In regard to the balance between short- and long-term change, Chavous noted plans for DEI were written and released less than a year ago.

In addition to DEI, Chavous leads the Diversifying Academia Program and the Diversity Scholars Network.

Diversifying Academia Program seeks to hire faculty from diverse backgrounds, as well as faculty who are committed to engaging in teaching and mentoring minority students. The program was created in response to concerns raised by students about faculty diversity.

Chavous expects to see a big change next semester.

“This fall will likely have an appreciable difference on our faculty,” she said. “This hiring initiative will change, within one year, the composition of the people who will be providing the educational experiences to our students. That’s just one example, but it’s an example of something that is pretty short-term in terms of the outcomes of those efforts.”

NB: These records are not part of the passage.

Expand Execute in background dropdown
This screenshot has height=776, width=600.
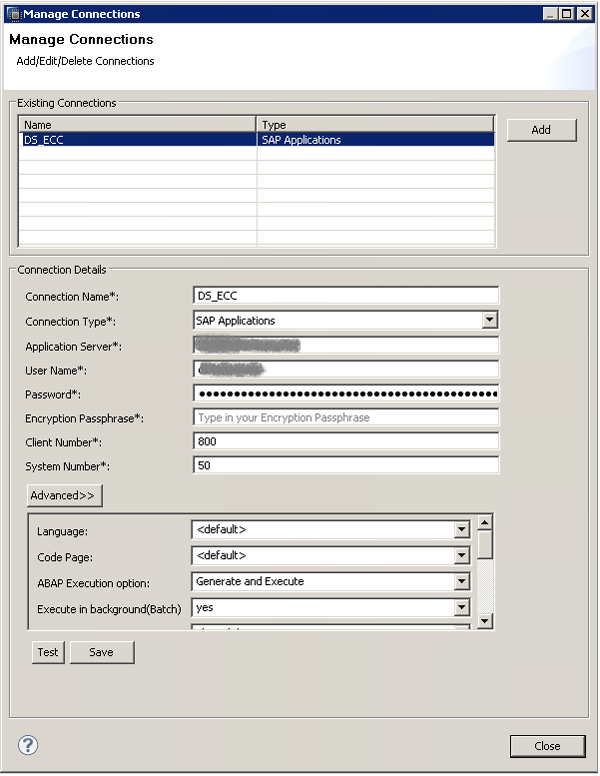tap(461, 608)
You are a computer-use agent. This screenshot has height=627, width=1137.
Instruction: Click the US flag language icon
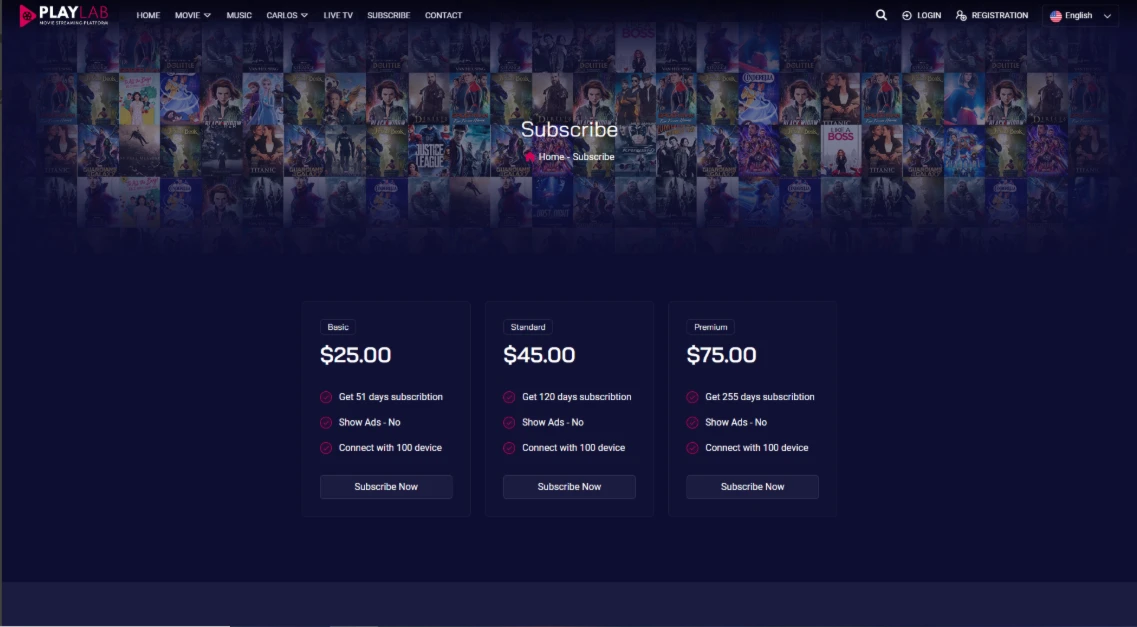1056,16
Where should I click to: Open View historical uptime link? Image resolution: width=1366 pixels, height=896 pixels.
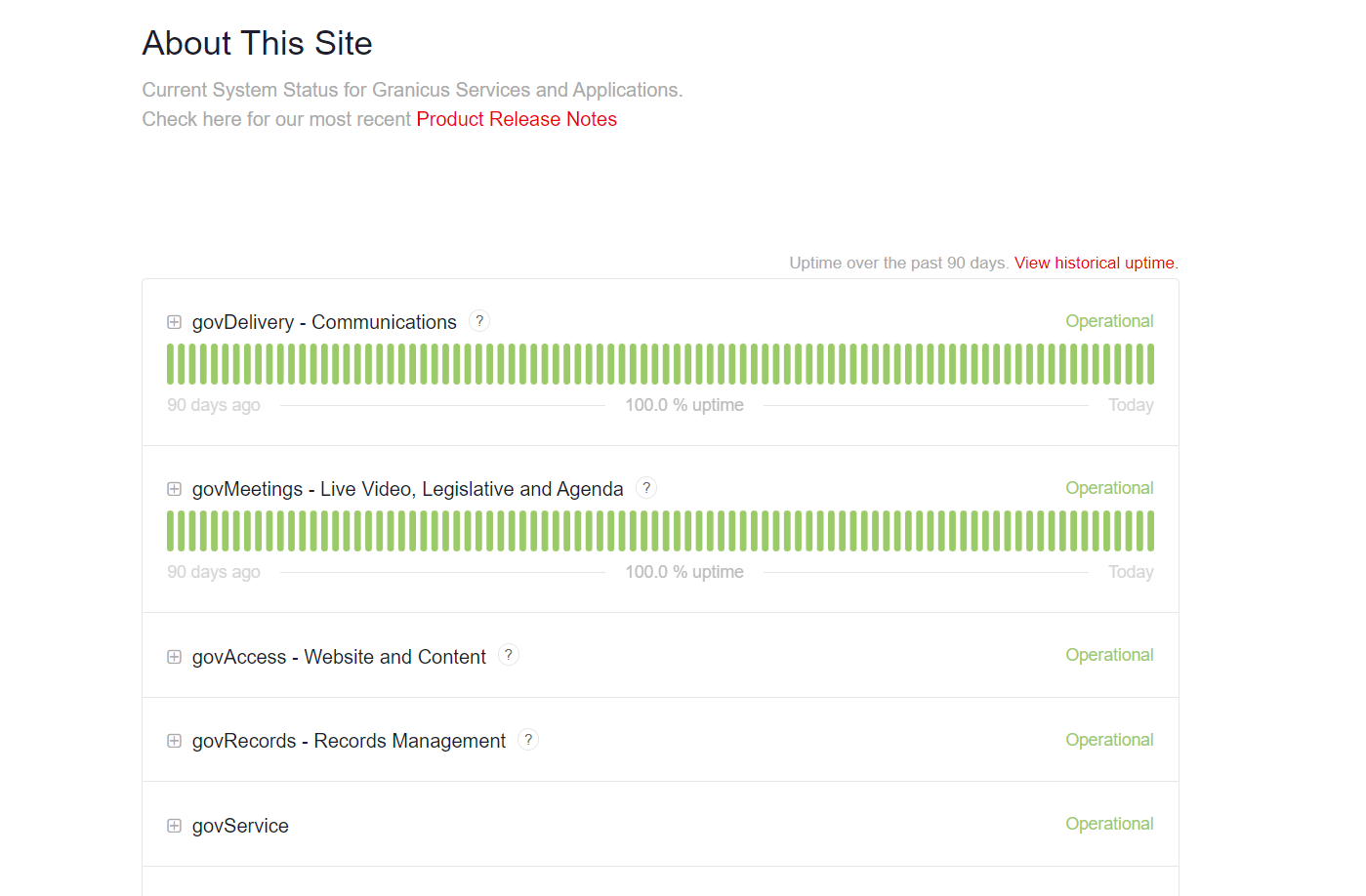[1096, 263]

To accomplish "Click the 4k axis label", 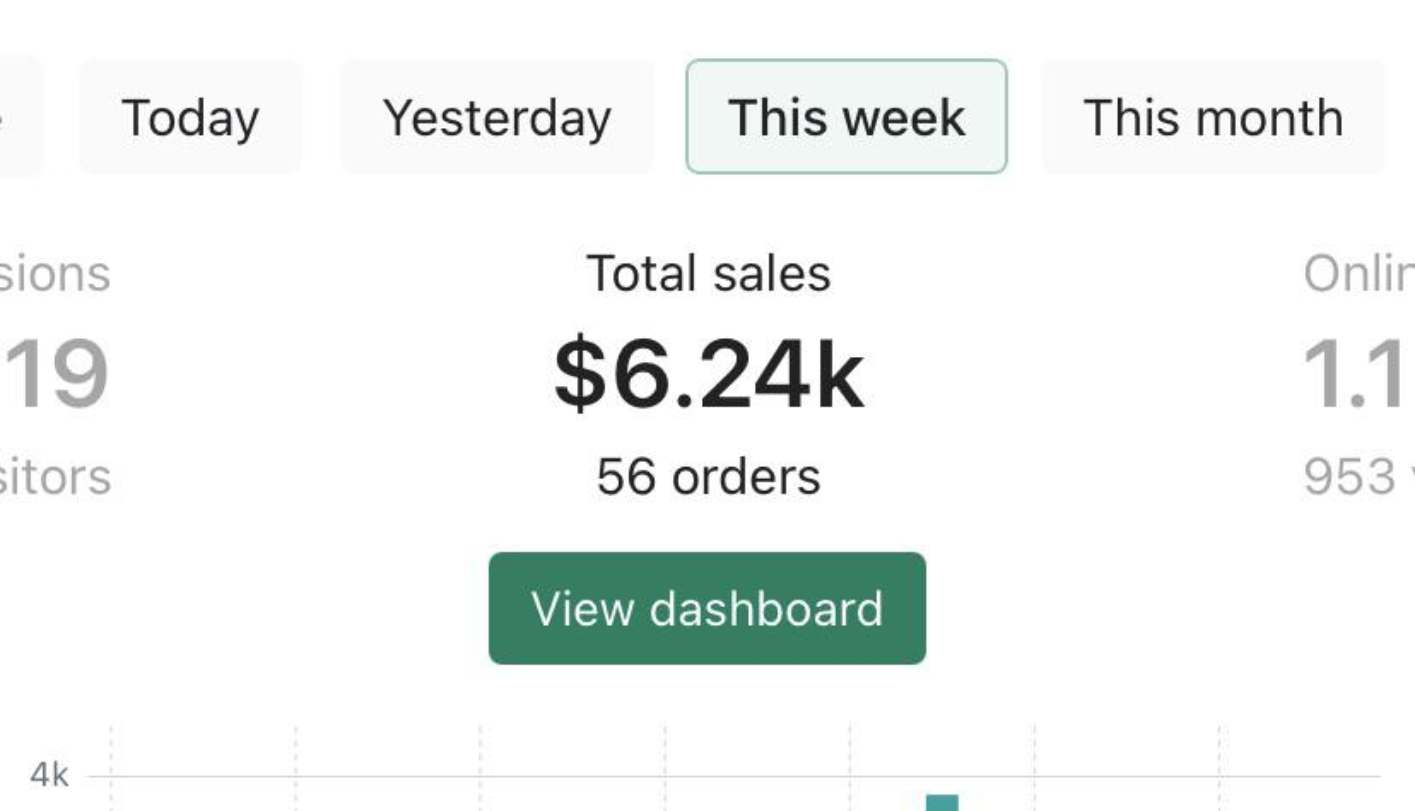I will click(x=49, y=774).
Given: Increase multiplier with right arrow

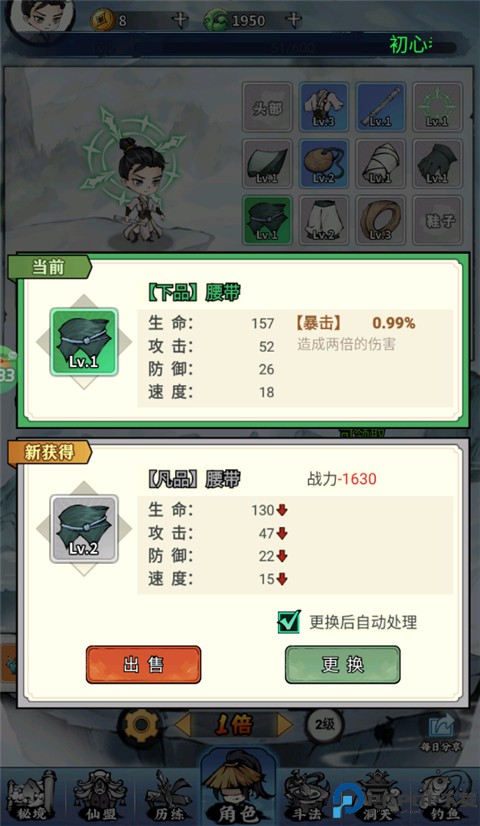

The Diversity Scholars Network promotes scholars working on and disseminating research about issues of diversity to improve educational practices. Chavous said this initiative will also enrich issues related to diversity in the learning environment, and will affect students, who have shorter careers at the University, soon. She noted both of these initiatives have short-term impacts overall, though they may not be that well-known.

“These activities will promote the capacity for that to happen in a very short time — again short, meaning within the current and next year, but that’s a very long time in the life of a student,” she said. “I want to acknowledge that for students, a whole academic year going by feels very long, but there are lots of things that are happening that the outcomes of which you will likely begin to see this year, this summer, this fall and beyond.”